Except the CD. That was ace. I think it might have had the Inspiral Carpets on it as well…
Anyway, I missed out on Donkey Kong Country Returns when it was triumphantly released on the Wii a while back, so when the retweaked 3DS version emerged a couple of months ago, I decided to snap it up. My first impressions were good – it captures the feel of the old SNES game well, but the graphics are obviously a lot better. In particular, the 3D effect works brilliantly, especially on one particular level where cannons are being fired at you from the background. The designers have also made it a lot more challenging that the original, which is no bad thing. Although they might have gone a bit too far in that area – there are a few irritating difficulty spikes, even in the few levels I played, and the restart points are obscenely far apart.
The biggest problem I had with the game though was that it’s just so dull. I admit I haven’t played that many platform games since their heyday in the nineties, but judging by this game nothing has changed whatsoever – it’s still the usual trudge from left to right, collecting various random things along the way (I couldn’t actually work out what half of the things I was collecting were actually for – it may have been revealed in time, but I certainly didn’t feel an urgency to collect any of them). Then there’s a shop, an end of world boss, life-giving hearts… you know the drill, you’ve played this game a million times before.

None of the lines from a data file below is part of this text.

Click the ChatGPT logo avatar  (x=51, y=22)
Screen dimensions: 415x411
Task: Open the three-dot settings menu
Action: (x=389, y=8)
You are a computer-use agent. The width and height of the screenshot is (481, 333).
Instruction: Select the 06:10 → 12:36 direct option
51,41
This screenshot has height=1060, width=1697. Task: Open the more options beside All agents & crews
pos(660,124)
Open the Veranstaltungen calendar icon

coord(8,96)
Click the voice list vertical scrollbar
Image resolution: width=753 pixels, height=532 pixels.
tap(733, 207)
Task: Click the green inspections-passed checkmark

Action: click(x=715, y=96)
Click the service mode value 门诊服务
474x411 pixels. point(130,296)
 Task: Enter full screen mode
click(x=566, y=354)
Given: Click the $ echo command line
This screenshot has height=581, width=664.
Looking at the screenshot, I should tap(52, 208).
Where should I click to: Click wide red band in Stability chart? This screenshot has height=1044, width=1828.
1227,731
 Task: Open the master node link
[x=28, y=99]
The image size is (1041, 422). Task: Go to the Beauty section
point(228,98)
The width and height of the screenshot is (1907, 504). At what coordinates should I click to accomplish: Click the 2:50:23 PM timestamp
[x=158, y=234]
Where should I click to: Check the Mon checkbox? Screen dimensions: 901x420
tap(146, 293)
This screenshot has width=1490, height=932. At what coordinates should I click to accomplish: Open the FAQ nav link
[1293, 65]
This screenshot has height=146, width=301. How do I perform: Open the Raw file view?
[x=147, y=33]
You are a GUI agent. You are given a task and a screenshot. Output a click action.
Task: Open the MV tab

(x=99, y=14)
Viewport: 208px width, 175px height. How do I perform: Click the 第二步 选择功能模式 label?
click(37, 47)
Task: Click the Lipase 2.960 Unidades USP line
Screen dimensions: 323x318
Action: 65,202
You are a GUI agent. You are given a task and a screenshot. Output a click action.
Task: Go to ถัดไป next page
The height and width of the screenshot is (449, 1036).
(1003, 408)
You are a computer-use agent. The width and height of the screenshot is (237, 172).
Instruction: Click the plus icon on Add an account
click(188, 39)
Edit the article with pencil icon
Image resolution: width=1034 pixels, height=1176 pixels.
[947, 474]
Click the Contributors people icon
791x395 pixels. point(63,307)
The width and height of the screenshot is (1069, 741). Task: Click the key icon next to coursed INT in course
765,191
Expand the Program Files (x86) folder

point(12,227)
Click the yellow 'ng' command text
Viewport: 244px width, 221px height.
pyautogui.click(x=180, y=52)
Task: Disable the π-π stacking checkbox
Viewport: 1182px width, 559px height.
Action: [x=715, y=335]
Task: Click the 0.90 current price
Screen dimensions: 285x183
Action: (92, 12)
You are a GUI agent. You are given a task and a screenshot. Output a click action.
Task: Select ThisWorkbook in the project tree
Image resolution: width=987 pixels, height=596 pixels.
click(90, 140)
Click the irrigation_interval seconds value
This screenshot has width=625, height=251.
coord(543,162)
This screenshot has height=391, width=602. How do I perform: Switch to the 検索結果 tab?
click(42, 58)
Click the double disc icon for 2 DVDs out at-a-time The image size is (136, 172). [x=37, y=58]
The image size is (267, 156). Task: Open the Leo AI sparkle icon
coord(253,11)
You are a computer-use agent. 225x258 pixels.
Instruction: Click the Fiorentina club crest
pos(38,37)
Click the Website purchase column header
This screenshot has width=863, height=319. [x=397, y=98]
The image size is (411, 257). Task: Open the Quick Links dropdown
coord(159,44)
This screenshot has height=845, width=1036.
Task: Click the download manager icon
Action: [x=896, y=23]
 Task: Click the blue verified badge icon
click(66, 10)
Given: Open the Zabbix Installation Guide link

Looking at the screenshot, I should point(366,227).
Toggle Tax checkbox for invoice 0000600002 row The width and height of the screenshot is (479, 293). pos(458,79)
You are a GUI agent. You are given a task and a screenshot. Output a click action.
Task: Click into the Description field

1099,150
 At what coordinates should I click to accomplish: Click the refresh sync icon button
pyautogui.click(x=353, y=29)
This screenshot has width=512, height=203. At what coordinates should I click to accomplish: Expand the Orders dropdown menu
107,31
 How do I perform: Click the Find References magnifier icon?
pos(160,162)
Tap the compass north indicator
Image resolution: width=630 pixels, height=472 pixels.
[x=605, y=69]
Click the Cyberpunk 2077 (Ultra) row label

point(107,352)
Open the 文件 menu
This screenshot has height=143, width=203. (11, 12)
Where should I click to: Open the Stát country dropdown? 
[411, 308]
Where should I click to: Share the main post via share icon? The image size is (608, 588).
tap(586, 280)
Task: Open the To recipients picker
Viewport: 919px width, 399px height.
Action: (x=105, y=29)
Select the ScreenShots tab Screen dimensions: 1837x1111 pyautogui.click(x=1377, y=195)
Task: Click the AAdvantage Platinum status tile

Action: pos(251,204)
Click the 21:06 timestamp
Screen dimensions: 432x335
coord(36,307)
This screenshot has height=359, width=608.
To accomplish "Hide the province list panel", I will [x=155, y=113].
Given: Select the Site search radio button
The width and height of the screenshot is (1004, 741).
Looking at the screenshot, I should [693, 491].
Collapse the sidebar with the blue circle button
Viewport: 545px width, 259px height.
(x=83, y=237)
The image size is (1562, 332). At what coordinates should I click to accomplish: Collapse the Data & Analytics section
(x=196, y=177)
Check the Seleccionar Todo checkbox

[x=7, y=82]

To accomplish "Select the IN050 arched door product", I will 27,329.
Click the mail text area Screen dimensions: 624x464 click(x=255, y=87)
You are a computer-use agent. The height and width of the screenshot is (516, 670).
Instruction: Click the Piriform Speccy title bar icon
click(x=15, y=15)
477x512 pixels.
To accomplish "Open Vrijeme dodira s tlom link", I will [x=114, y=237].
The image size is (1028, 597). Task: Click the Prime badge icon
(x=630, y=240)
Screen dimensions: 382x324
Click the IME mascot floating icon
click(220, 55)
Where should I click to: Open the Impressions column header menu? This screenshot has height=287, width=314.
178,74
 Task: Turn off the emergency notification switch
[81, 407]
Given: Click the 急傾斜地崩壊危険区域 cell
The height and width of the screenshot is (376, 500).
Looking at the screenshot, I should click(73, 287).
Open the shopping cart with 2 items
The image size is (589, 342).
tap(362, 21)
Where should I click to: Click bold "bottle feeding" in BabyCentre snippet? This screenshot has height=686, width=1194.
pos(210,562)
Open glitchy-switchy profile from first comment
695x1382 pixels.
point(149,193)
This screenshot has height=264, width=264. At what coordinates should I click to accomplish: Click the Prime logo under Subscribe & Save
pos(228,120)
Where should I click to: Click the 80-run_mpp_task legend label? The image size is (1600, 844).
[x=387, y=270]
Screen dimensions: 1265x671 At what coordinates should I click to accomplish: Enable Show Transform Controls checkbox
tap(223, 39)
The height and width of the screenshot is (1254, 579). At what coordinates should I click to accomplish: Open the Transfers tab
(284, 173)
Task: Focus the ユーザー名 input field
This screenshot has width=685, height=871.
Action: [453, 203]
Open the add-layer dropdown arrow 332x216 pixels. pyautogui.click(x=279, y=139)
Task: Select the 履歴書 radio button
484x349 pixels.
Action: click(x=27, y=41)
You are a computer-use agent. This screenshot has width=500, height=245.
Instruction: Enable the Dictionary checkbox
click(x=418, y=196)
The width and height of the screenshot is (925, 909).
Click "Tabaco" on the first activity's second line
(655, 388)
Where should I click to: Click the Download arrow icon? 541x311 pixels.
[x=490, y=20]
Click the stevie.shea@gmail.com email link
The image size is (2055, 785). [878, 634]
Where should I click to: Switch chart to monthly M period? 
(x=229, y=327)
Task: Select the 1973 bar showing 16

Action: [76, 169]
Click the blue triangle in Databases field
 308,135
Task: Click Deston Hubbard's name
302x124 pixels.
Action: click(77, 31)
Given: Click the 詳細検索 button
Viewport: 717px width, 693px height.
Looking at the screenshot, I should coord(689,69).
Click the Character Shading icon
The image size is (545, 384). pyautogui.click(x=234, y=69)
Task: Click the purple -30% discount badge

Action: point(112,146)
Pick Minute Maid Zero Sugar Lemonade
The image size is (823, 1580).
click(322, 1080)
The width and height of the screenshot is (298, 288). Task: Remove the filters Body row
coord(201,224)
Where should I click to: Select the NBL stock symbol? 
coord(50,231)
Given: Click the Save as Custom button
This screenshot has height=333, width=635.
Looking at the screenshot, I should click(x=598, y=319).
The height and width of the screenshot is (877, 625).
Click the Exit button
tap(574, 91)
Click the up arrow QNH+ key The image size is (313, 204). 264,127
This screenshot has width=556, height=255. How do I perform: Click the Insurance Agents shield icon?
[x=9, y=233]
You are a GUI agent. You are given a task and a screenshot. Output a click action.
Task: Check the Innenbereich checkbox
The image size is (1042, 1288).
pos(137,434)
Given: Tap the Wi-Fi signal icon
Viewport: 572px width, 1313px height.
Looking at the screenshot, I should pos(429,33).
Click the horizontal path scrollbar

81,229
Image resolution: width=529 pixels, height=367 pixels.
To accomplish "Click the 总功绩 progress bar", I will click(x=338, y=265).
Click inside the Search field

But it doesn’t have to be this way – the evolving Mario games have shown that platform games can still be exciting and relevant, and that the genre doesn’t always have to fall back on cliches. Clearly this game didn’t get that memo.
Don’t get me wrong, it’s not a bad game – I’m sure little kids will love it – it’s just that I found it terribly, terribly boring. So much so that I gave it the old heave-ho with nary a thought.